I am 5'4 and a half, overweight, unhappy and always have been. I was a normal chubby child, like anyone else I had puppy fat. Looking back at my Dad's baby photos, so was he. He grew up to be a very SKINNY, narrow, slender man. It was his natural body shape.
Having majorly taken after my Dad in looks, I started to wonder why I myself was not that skinny girl. I'm not saying my goal is to be skinny as such...but I know I have taken after him in 99% of my looks.

When I was five years old, I remember being invited to a friend's house from school. Myself and my two friends were in the back seat of the car and one of them pointed at my thighs under my school uniform skirt.
"Her legs are bigger than ours" ...That was the 1st time I realised that there was anything wrong with me. However, there really was nothing wrong with me, I was a child with puppy fat. I grew self conscious, "Why am I bigger than the other girls" I asked my Mum, and she looked horrified.
To be honest I don't blame her. What would you do if your FIVE year old asked you why she was fat?
I didn't understand.

I got to 7 years old, with that girl's comment at the back of my mind at all times. But it was slowly becoming true. I started to gain weight when I switched schools, maybe I got depressed, eating was my way out of boredom. I am the youngest of many children with a large age gap between us. I had no one to go outside and play with.
Becoming overweight had made me less confident and I felt like no one wanted to be my friend.
My Dad, all my life, had been overweight. He had a large belly and I knew that I had also taken after him in eating. I have an incredibly slow metabolism.

I got a little older and was suddenly used to people pointing at me and calling me fat. People used to come up to me and say "you are so fat" ...Okay, and what? What is someone supposed to say to that?
If ever someone was arguing with me they would say "go and lose some weight" "haha she's so fat!"
So it was funny to people that I had this misfortune. My siblings honestly ate the same way I did, and I didn't understand what I was doing wrong and they were so thin. My Aunt's would tell me "you will be beautiful when you lose weight"

My mind had adapted to thinking about weight no less than 10 times a day. In fact, I am still the same now. I got to around 15 years old when I found a good group of friends at school. I started to go running with some people and I started to eat like them. Naturally I lost around a stone in weight. I was happier and confident (even though I was still over weight)...
I didn't look like the weight I was because as I stated above, I had taken after my Dad in looks.
Still, going to a girl's school and being around looks 24/7 had made me obsessed.

I got to the next stage of school, and went on to University. New people, new work, new stress. I gained weight again. I would sit at home, so depressed I didn't want to face my lectures at school.
I was back to square one! Heavily overweight and un-confident. I stuck like this for 2 years.

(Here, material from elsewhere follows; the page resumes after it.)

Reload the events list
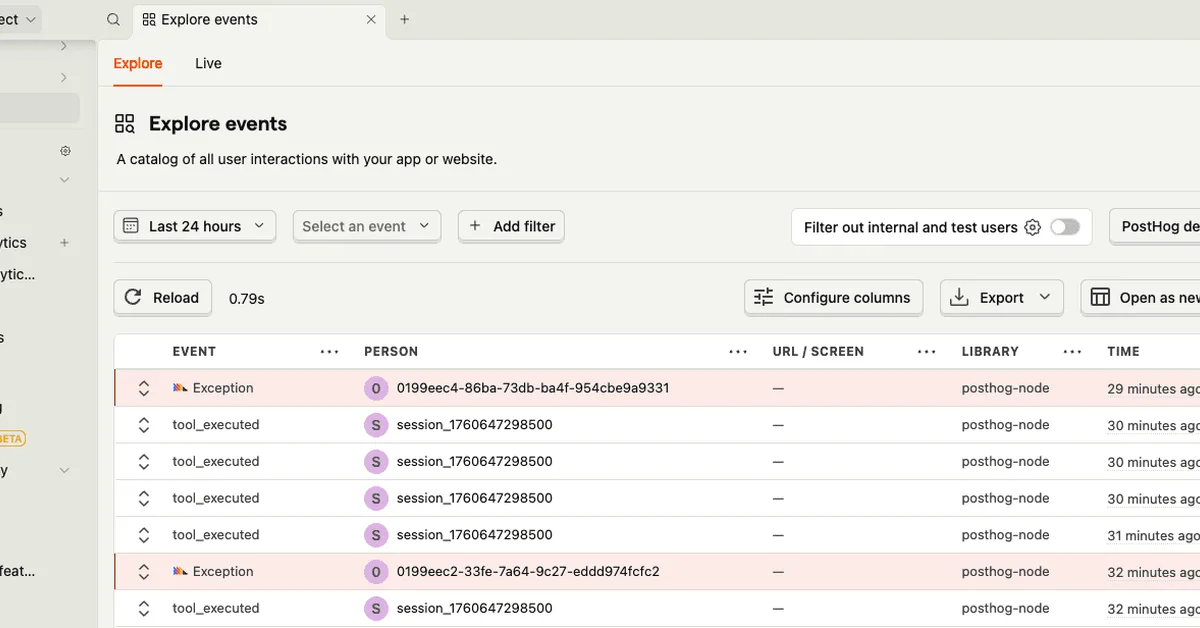Image resolution: width=1200 pixels, height=628 pixels. tap(162, 297)
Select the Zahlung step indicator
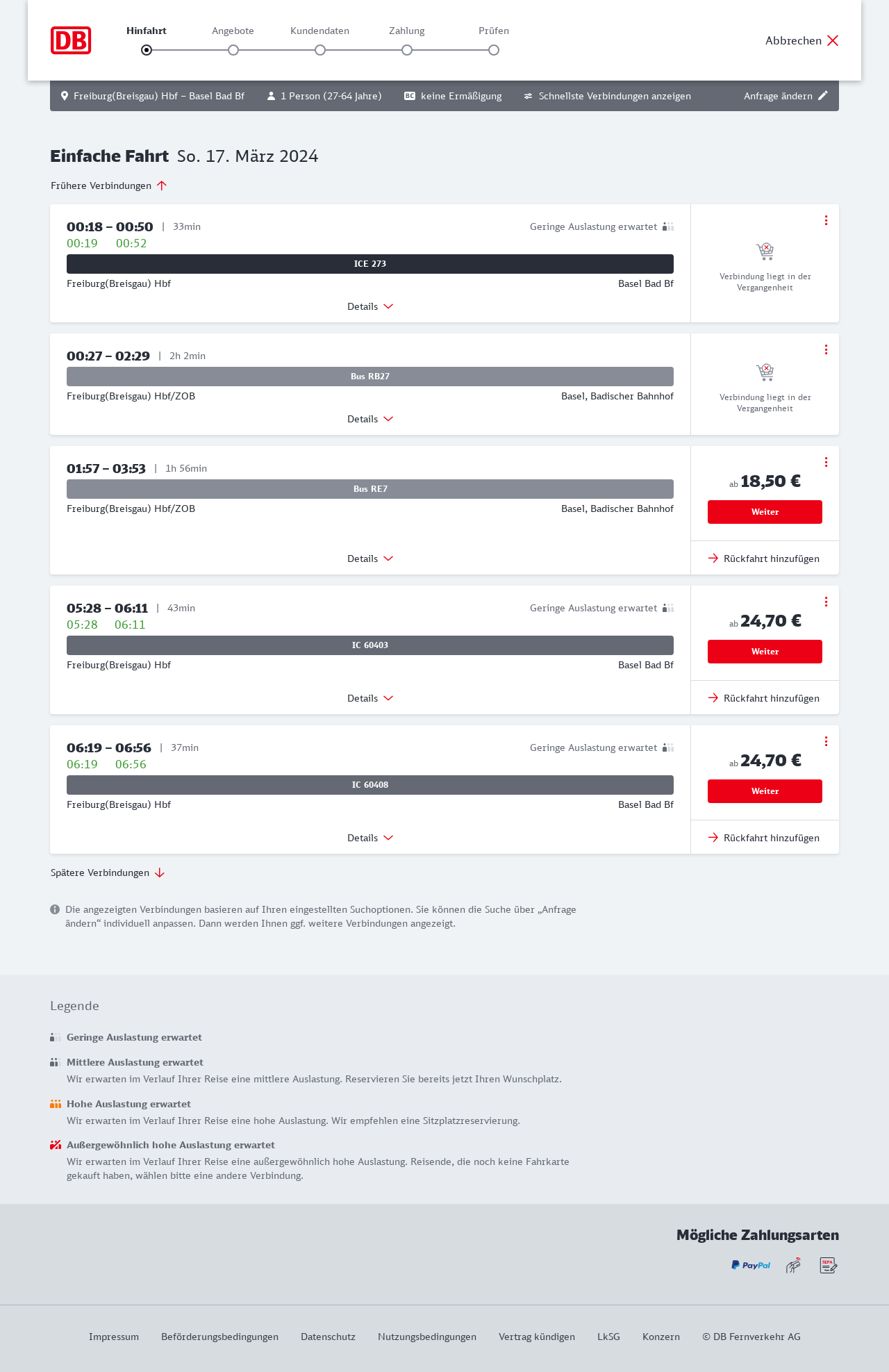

On my recent time dieting, having lost almost a stone has changed me, even mentally. I am suddenly wondering why on earth I ever let my weight stop me from achieving what I want in life.
No one has the right to tell me I am not beautiful and I can't do anything. Who are you? Do I give a damn about you? Call me fat, call me ugly, but I am now doing this for myself and for my health. All of the right reasons! I was obsessed with looks, obsessed with being perfect. But until you decide that losing weight will help YOU first, you will not go any further than thinking about losing weight. Something about this time just clicked. I am now losing weight and not one person on this planet can ever make me feel bad anymore. You have to change your mental state before anything.


You are beautiful.

4 comments:

  1. You are beautiful. Great attitude. You're awesome!! Keep up the good work cause you're doing great! :)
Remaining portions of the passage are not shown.